- Birth name: Nyle Patrick Wolfe
- Born: October 1971 (age 53)
- Genres: Operatic
- Occupation(s): Opera and concert singer (baritone)
- Instrument: Vocals
- Years active: 1989–present
- Website: nylewolfe.com

= Nyle Wolfe =

Irish operatic baritone (born 1971)

Nyle Wolfe (born October 1971) is an Irish operatic baritone, who has sung with the Musiktheater im Revier in Germany and Opera Ireland. His first solo album Moodswings was released in Ireland in 2007.

Wolfe trained as a singer at the Cork School of Music, Leinster School of Music & Drama, Dublin, and the Royal Academy of Music, London, followed by further studies at the Opera Studio at Zurich Opera House. He sang Don Pedro in Béatrice et Bénédict in Baden-Baden and Paris with European Opera. In Dublin he sang in Salome and Lady Macbeth of the Mtsensk District with Opera Ireland. At the Zurich Opera House he sang Baculus in Der Wildschütz.

In 2000, Wolfe was engaged as principal lyric baritone at the Musiktheater im Revier where he sang in many performances, including Dandini in La Cenerentola, Belcore in L'elisir d'amore, Guglielmo in Così fan tutte, Figaro in The Barber of Seville and in the German premiere of Roland Moser's Avatar. At the Ruhrtriennale Festival he sang the world premiere of Alexander Mullenbach's Die Todesbrücke which was revived at the Théâtre National de Luxemburg. Wolfe was also guest with other opera companies, including Opera Ireland for the Irish premiere of Mark-Anthony Turnage's The Silver Tassie and in Cologne in La finta giardiniera.

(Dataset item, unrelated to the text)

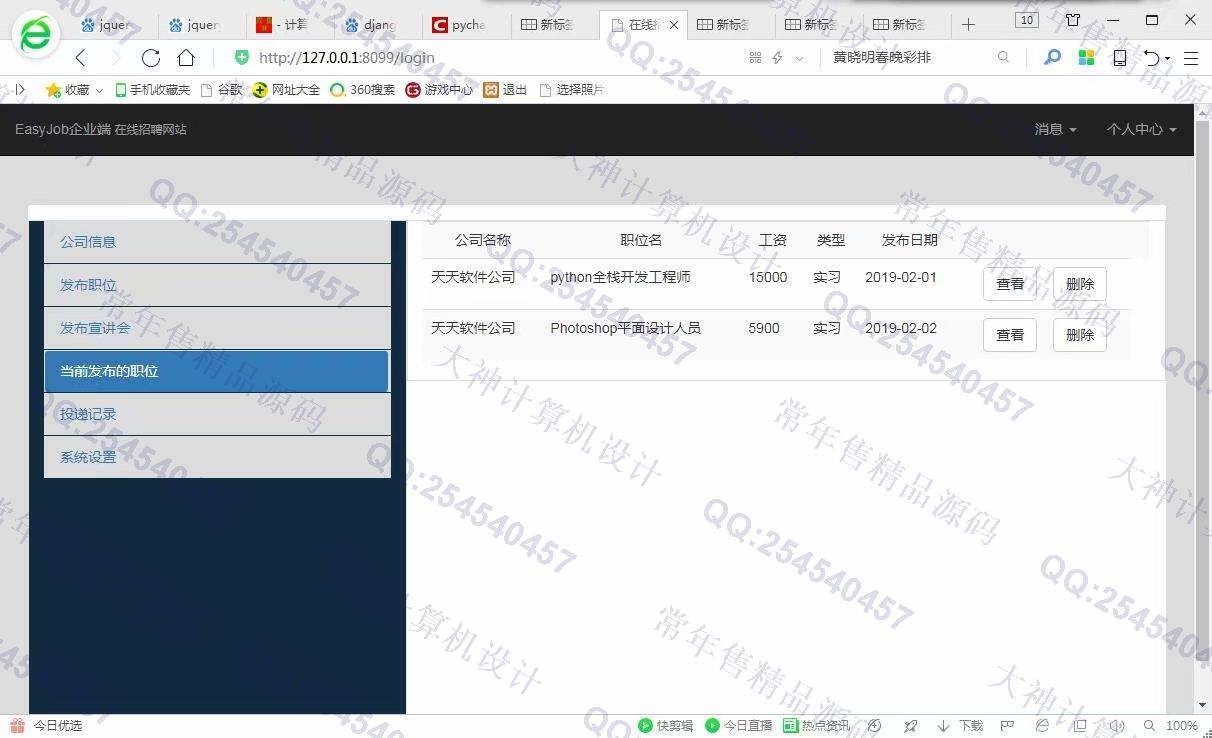The height and width of the screenshot is (738, 1212).
Task: Open a new tab with plus icon
Action: click(x=968, y=24)
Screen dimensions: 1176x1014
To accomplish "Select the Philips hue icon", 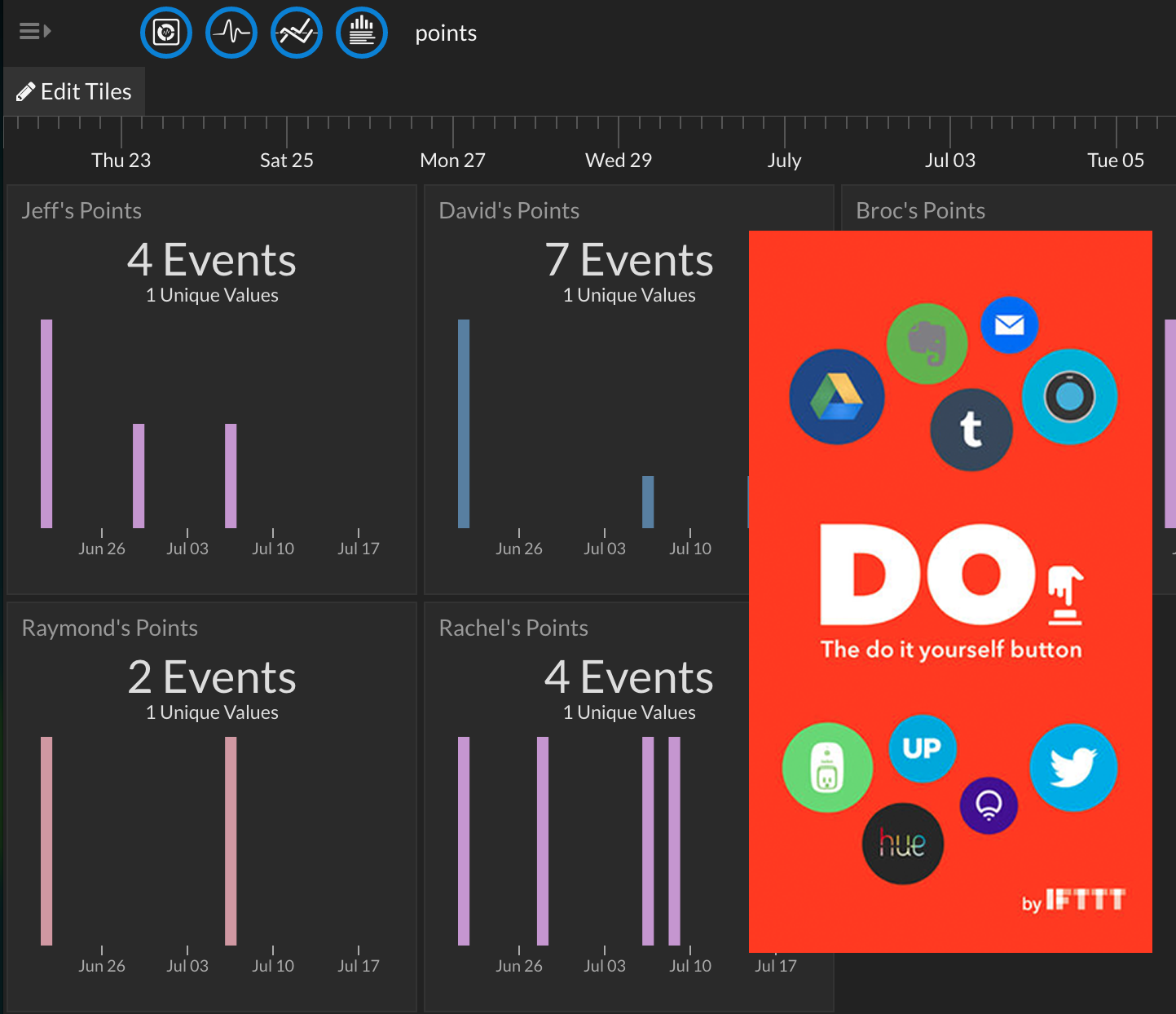I will click(x=902, y=844).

In November 2006, Nyle returned to Cork Opera House as Figaro in Rossini's Barber of Seville with Opera 2005. The production was nominated for a theatre award by The Irish Times.

He released his album Moodwings in 2007 and went on a national concert tour of Ireland. In 2010 gave a recital at the National Concert Hall Dublin, appeared in a puppet driven production of The Magic Flute in Cork, Romeo and Juliet in Dublin, and sang the role of Sciarrone in Tosca—Opera Ireland's last production before its closure.